Feds throw 1-year lifeline to renewables

Source: By Jeremy Dillon, E&E News reporter • Posted: Thursday, May 28, 2020

IRS headquarters in Washington. Francis Chung/E&E News

The IRS yesterday offered a pandemic-related extension to key requirements needed for renewable projects to qualify for a lucrative tax credit.

Issued as new guidance, the IRS extended by a year the so-called safe harbor requirements that outline how projects can qualify for the production and investment tax credits.

The action from the Treasury Department follows a lobbying campaign from renewable trade groups and a trio of Senate Republicans, including Energy and Natural Resources Chairwoman Lisa Murkowski (R-Alaska) and Sens. Susan Collins (R-Maine) and Thom Tillis (R-N.C.) (E&E Daily, May 22).

“The IRS recognizes that COVID-19 has caused industry-wide delays in the supply chain for components needed to complete renewable energy projects otherwise eligible for important tax credits,” the agency said in a news release announcing the change.

The extension offered by the IRS would cover two provisions under the safe harbor requirements.

Certain projects that began construction in 2016 or 2017 would now have up to five years to begin production to meet the guidelines for “continuous construction.” The previous guidance allowed for a four-year time frame.

“One additional year of safe harbor for 2016 and 2017 projects provides the flexibility the industry needs to prevent the immediate harms from COVID-19 disruptions, without costing the federal government any additional money,” said American Wind Energy Association CEO Tom Kiernan.

In addition, developers have an additional 3 ½ months, until Oct. 15, 2020, for supplies to be delivered under the 5% safe harbor threshold.

Given material

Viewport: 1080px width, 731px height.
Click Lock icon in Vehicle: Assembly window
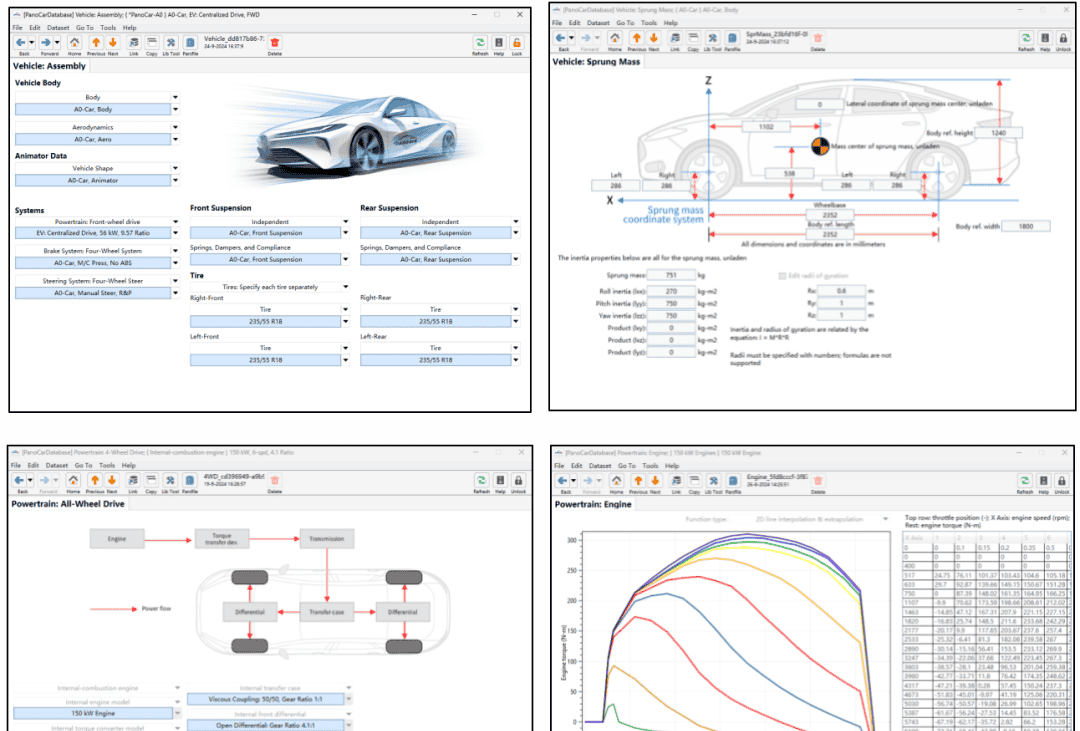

Parts of the exercise
#1 Reproduce the passage from the renewables tax credit article starting at "The IRS yesterday" and ending at "Daily, May 22).".
#2 Carry on the renewables tax credit article from the point where it stops.

Answers for this exercise
#1
The IRS yesterday offered a pandemic-related extension to key requirements needed for renewable projects to qualify for a lucrative tax credit.

Issued as new guidance, the IRS extended by a year the so-called safe harbor requirements that outline how projects can qualify for the production and investment tax credits.

The action from the Treasury Department follows a lobbying campaign from renewable trade groups and a trio of Senate Republicans, including Energy and Natural Resources Chairwoman Lisa Murkowski (R-Alaska) and Sens. Susan Collins (R-Maine) and Thom Tillis (R-N.C.) (E&E Daily, May 22).

#2
That requirement enables projects to claim the credit if they have spent 5% of the total cost of construction before the credit expiration date. But supplies purchased under that provision must be delivered within approximately 100 days.

Renewable developers have expressed concerns that supplies purchased at the end of 2019 may not be delivered in time to claim the credit. Some materials have been caught in global supply chain disruptions due to the coronavirus pandemic.

For the renewable industry, the IRS extension comes at a critical juncture for projects already racing against diminishing tax credits for wind and solar projects — both of which were set to sunset in coming years.

The public health crisis has also hit the industry hard, with related job losses estimated at over 600,000 employees.

“Today’s action shows that solar energy is an economic driver with bipartisan appeal,” Erin Duncan, vice president of congressional affairs for the Solar Energy Industries Association. “This action is among a number of steps policymakers can take to add jobs, inject tens of billions of dollars into the economy and help this country recover from this awful crisis in red states and blue states alike.”